自民党新憲法草案(4)

15条から17条の参政権条項については若干の語句整理のみで,内容的には手をつけていない。一方,18条から23条の自由権条項については,いくつかの重大な変更がある。

第19条(思想及び良心の自由)
思想及び良心の自由は,侵してはならない。

第19条の2(個人情報の保護等)
①何人も,自己に関する情報を不当に取得され,保有され,又は利用されない。
②通信の秘密は,侵してはならない。


第20条(信教の自由)
①信教の自由は,何人に対しても保障する。
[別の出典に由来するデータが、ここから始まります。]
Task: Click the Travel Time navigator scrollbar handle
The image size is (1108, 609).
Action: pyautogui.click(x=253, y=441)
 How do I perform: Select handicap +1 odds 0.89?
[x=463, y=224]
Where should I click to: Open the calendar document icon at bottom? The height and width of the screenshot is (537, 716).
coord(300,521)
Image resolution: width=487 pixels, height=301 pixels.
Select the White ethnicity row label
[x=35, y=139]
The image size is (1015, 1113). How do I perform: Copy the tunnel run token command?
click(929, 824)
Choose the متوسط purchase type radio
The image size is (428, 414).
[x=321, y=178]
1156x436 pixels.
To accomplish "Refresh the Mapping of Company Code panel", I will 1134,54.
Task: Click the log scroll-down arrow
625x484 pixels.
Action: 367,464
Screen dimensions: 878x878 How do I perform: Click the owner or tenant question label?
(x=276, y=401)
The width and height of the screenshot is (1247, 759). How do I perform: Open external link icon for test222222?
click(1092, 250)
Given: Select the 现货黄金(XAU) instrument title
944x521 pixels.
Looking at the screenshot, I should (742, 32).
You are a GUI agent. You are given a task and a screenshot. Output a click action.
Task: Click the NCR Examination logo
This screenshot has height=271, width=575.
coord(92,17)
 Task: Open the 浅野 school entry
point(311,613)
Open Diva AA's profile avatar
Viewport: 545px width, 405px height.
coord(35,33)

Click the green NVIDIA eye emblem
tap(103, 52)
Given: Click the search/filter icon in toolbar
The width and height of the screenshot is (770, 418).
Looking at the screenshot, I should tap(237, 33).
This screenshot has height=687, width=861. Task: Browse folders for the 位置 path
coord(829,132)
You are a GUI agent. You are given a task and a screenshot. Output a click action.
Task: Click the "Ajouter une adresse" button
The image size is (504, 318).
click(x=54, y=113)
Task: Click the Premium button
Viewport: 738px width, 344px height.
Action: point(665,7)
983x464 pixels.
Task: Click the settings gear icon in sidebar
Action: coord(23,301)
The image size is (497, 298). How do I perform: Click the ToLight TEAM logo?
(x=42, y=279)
いかなる宗教団体も,国から特権を受け,又は政治上の権力を行使してはならない。
②何人も,宗教上の行為,祝典,儀式又は行事に参加することを強制されない。
③国及び公共団体は,社会的儀礼又は習俗的行為の範囲を超える宗教教育その他の宗教的活動であって,宗教的意義を有し,特定の宗教に対する援助,助長若しくは促進又は圧迫若しくは干渉となるようなものを行ってはならない。


第21条(表現の自由
①集会,結社及び言論,出版その他一切の表現の自由は,何人に対しても保障する。
②検閲は,してはならない。

第21条の2(国政上の行為に関する説明の責務)
国は,国政上の行為につき国民に説明する責務を負う。


第22条(居住,移転及び職業選択等の自由等)
①何人も,居住,移転及び職業選択の自由を有する。
②すべて国民は,外国に移住し,又は国籍を離脱する自由を侵されない。


第23条(学問の自由)
学問の自由は,何人に対しても保障する。

まず,19条の2として,いわゆる「プライバシー権」に相当するものを「加憲」している。それに伴って,「通信の秘密」を21条2項から19条の2・第2項に移した。「通信の秘密」が,表現の自由を保障するために欠かせない条件と考えられてきた経緯や意味合いは薄められたが,いずれにしても「通信の秘密は,侵してはならない」ということに変わりはない。変わりがないということは,警察による「盗聴」の違憲性は全く薄まらないということだ。草案19条の2については,警察の捜査手法との関係で,詳細な点検作業を行わなければならないだろう。
また,21条の2として,いわゆる「知る権利」に相当するものを「加憲」している。但し,ここで採用された「責務」という用語には注意を要する。草案前文に「帰属する国や社会を愛情と責任感と気概をもって自ら支え守る責務」という表現があるが,この「責務」について,自民党は,「裁判で強制可能な義務ではなく,幅広く抽象的な訓示規定」だと説明している。もし21条の2で用いられている「責務」も同じ意味だとすると,この条文から導き出される成果は小さくなるかもしれない。国民の,国家に対する「情報開示請求権」というかたちで規定するほうが望ましい。
さらに重要な変更が,20条3項,政教分離原則の「緩和」である。この草案によると,禁止される宗教的活動は,

  1. 社会的儀礼又は習俗的行為の範囲を超えているもの
  2. 宗教的意義を有しているもの
  3. 特定の宗教に対する援助・助長・促進,又は圧迫・干渉となるもの

だけに限定される。そうでない宗教的活動については国が関与しても政教分離原則に反しない。しかし,「そうでない宗教的活動」とは,いったいどのようなものだろうか。自民党がこの改憲で,靖国神社参拝を「合憲化」できると考えているのであれば,信仰や宗教というものについて,あまりに無知か鈍感だと言わざるを得ない。神社に(わざわざ)お参りすることは,それが総理大臣であってもなくても,完全に「社会的儀礼又は習俗的行為」の範囲を超えているし,もしそこに英霊に対する云々といった「気持ち」や「精神」や「目的」が存在するのであれば当然に「宗教的意義」があると言えるだろう。従って,そのような行為を「公的」に行うことは,この草案に照らしても「違憲」である。靖国参拝を合憲化するためには,靖国神社を宗教施設でないと断じ,宗教法人格も剥奪して「脱宗教化」するか,あるいは,政教分離原則を全面的に放棄して,国が特定の宗教団体と深く関わって何が悪いと開き直るほかない。
ひとつの逆提案として,総理大臣にも「私的」には「信教の自由」が当然に保障されることを強調し,公務員の「私的」な宗教的活動の権利を憲法に明記する改憲案はいかがだろうか。